● What you will do
An exact reprint of all the records is the expected answer.
Extracted information section start
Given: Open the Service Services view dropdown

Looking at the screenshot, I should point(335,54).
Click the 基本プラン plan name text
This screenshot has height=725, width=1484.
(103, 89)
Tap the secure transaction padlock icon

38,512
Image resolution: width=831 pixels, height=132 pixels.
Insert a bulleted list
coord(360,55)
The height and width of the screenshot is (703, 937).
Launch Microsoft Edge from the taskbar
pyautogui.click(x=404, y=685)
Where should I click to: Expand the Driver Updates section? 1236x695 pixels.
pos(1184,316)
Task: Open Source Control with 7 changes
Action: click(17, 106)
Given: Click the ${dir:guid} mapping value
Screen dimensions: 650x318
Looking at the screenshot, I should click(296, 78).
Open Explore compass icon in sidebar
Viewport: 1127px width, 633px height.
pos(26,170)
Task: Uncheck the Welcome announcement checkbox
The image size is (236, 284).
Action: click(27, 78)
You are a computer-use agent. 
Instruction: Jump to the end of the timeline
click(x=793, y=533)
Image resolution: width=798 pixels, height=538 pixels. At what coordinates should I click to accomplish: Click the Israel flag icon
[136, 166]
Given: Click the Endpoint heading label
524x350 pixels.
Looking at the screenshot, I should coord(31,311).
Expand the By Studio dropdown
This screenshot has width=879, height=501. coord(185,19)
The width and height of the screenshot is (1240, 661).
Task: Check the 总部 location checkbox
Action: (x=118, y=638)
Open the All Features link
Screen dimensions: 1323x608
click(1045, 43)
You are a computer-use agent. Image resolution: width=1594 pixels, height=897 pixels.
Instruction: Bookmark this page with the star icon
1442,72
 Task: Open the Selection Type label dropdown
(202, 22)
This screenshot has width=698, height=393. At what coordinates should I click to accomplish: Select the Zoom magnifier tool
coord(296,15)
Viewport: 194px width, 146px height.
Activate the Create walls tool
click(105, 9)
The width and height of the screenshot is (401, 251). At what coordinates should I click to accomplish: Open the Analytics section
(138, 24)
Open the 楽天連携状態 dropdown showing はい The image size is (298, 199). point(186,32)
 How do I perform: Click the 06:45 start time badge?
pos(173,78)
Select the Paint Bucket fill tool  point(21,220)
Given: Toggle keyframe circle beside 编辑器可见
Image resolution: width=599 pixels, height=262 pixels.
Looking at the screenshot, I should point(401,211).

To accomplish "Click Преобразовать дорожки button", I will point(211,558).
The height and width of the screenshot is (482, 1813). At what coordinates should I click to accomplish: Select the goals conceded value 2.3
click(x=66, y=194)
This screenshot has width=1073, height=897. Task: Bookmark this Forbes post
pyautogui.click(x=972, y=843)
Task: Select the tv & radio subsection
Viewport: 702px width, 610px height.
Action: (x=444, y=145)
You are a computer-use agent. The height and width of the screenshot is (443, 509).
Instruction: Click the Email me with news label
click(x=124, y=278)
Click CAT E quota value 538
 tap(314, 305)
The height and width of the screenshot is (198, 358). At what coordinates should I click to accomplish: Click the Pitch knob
Extracted information section end
● Result of the exercise
Given: Open the Service Services view dropdown

Looking at the screenshot, I should point(335,54).
Click the 基本プラン plan name text
This screenshot has height=725, width=1484.
(103, 89)
Tap the secure transaction padlock icon

38,512
Image resolution: width=831 pixels, height=132 pixels.
Insert a bulleted list
coord(360,55)
The height and width of the screenshot is (703, 937).
Launch Microsoft Edge from the taskbar
pyautogui.click(x=404, y=685)
Where should I click to: Expand the Driver Updates section? 1236x695 pixels.
pos(1184,316)
Task: Open Source Control with 7 changes
Action: click(17, 106)
Given: Click the ${dir:guid} mapping value
Screen dimensions: 650x318
Looking at the screenshot, I should click(296, 78).
Open Explore compass icon in sidebar
Viewport: 1127px width, 633px height.
pos(26,170)
Task: Uncheck the Welcome announcement checkbox
The image size is (236, 284).
Action: click(27, 78)
You are a computer-use agent. 
Instruction: Jump to the end of the timeline
click(x=793, y=533)
Image resolution: width=798 pixels, height=538 pixels. At what coordinates should I click to accomplish: Click the Israel flag icon
[136, 166]
Given: Click the Endpoint heading label
524x350 pixels.
Looking at the screenshot, I should coord(31,311).
Expand the By Studio dropdown
This screenshot has width=879, height=501. coord(185,19)
The width and height of the screenshot is (1240, 661).
Task: Check the 总部 location checkbox
Action: (x=118, y=638)
Open the All Features link
Screen dimensions: 1323x608
click(1045, 43)
You are a computer-use agent. Image resolution: width=1594 pixels, height=897 pixels.
Instruction: Bookmark this page with the star icon
1442,72
 Task: Open the Selection Type label dropdown
(202, 22)
This screenshot has width=698, height=393. At what coordinates should I click to accomplish: Select the Zoom magnifier tool
coord(296,15)
Viewport: 194px width, 146px height.
Activate the Create walls tool
click(105, 9)
The width and height of the screenshot is (401, 251). At what coordinates should I click to accomplish: Open the Analytics section
(138, 24)
Open the 楽天連携状態 dropdown showing はい The image size is (298, 199). point(186,32)
 How do I perform: Click the 06:45 start time badge?
pos(173,78)
Select the Paint Bucket fill tool  point(21,220)
Given: Toggle keyframe circle beside 编辑器可见
Image resolution: width=599 pixels, height=262 pixels.
Looking at the screenshot, I should point(401,211).

To accomplish "Click Преобразовать дорожки button", I will point(211,558).
The height and width of the screenshot is (482, 1813). At what coordinates should I click to accomplish: Select the goals conceded value 2.3
click(x=66, y=194)
This screenshot has width=1073, height=897. Task: Bookmark this Forbes post
pyautogui.click(x=972, y=843)
Task: Select the tv & radio subsection
Viewport: 702px width, 610px height.
Action: (x=444, y=145)
You are a computer-use agent. The height and width of the screenshot is (443, 509).
Instruction: Click the Email me with news label
click(x=124, y=278)
Click CAT E quota value 538
 tap(314, 305)
The height and width of the screenshot is (198, 358). At what coordinates should I click to accomplish: Click the Pitch knob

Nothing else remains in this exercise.